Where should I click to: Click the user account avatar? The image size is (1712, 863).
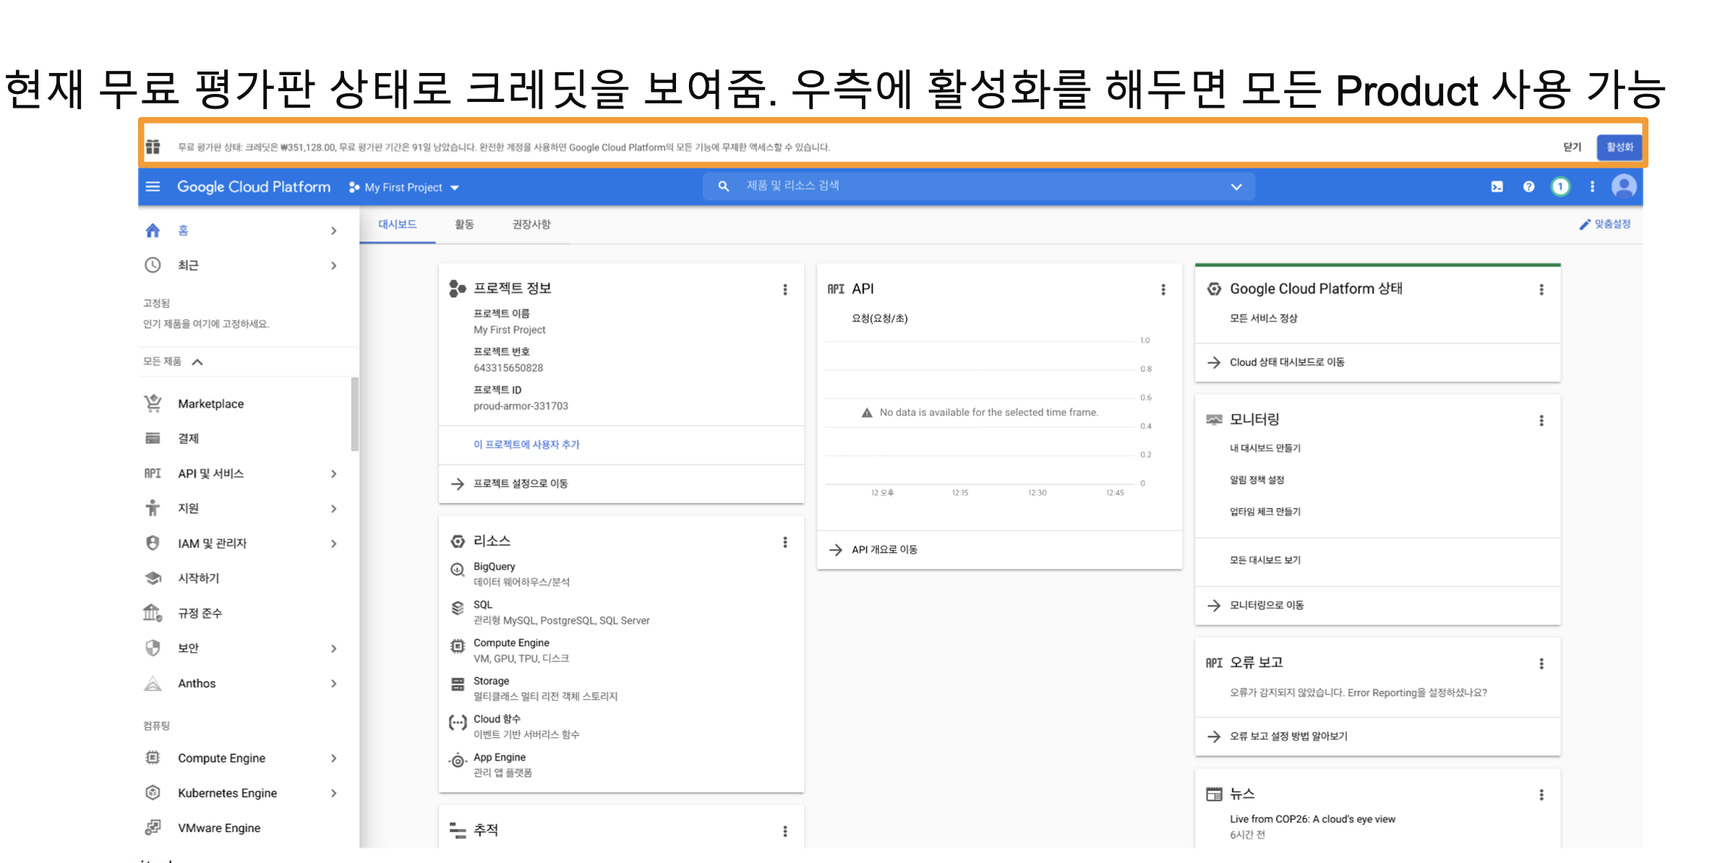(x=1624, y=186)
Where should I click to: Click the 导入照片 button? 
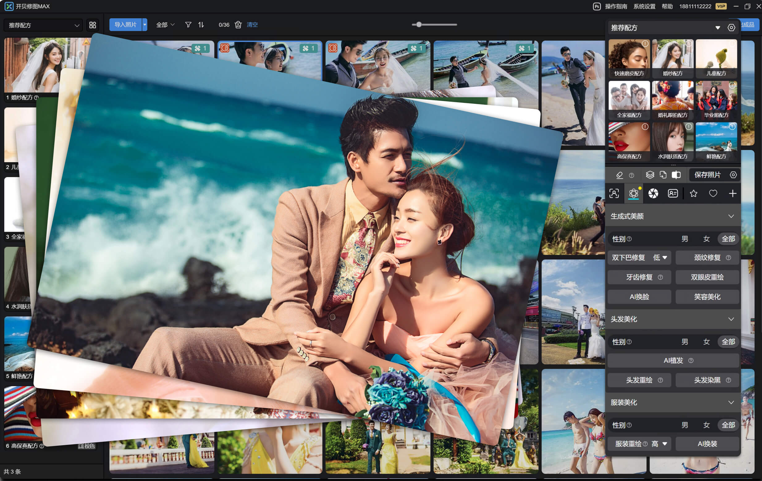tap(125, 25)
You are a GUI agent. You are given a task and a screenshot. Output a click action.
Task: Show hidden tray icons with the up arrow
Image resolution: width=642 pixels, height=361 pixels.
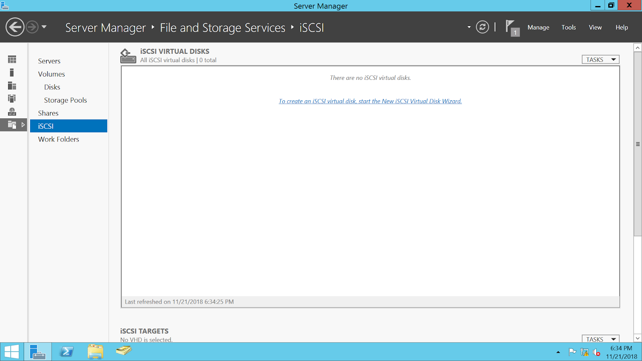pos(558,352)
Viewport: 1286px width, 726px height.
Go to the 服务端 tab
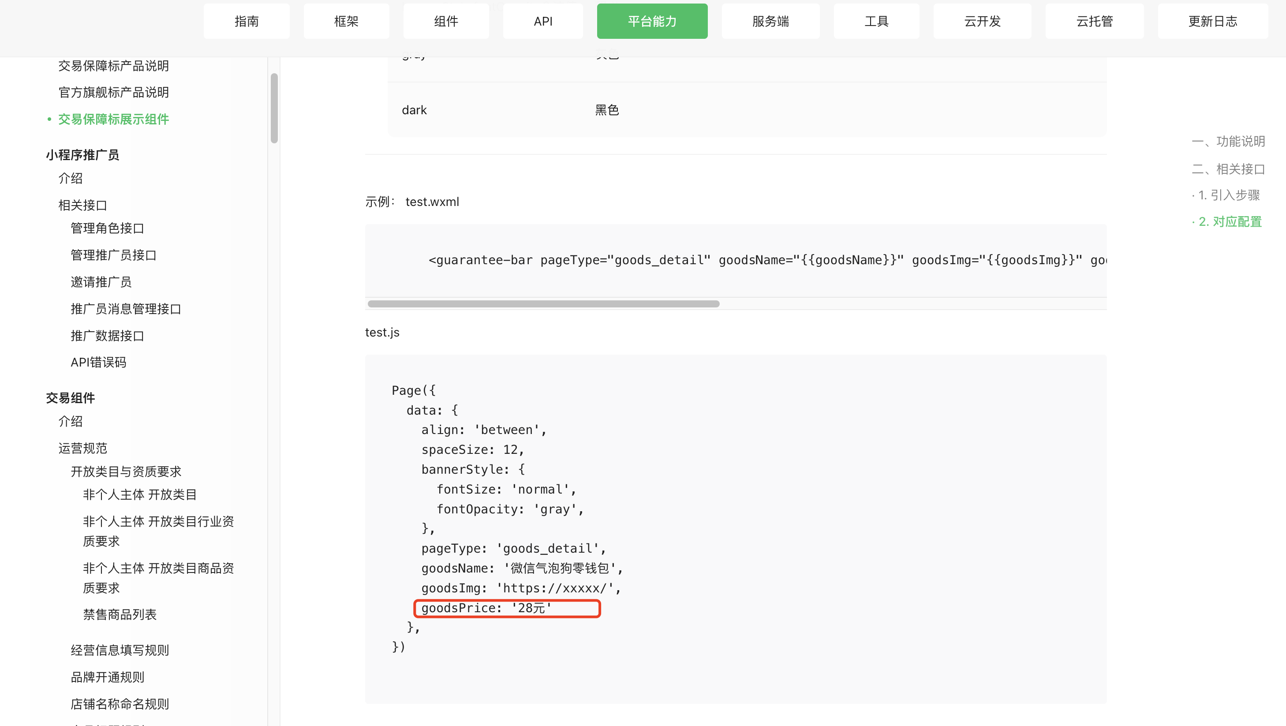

***

> _YOUR TASK_:
Set down exactly, and only, the lines from the one holding "Task: Show hidden" to the end of the records above, leaving every picture out.

> _EXERCISE OUTPUT_:
Task: Show hidden tray icons with the up arrow
Image resolution: width=642 pixels, height=361 pixels.
pos(558,352)
Viewport: 1286px width, 726px height.
Go to the 服务端 tab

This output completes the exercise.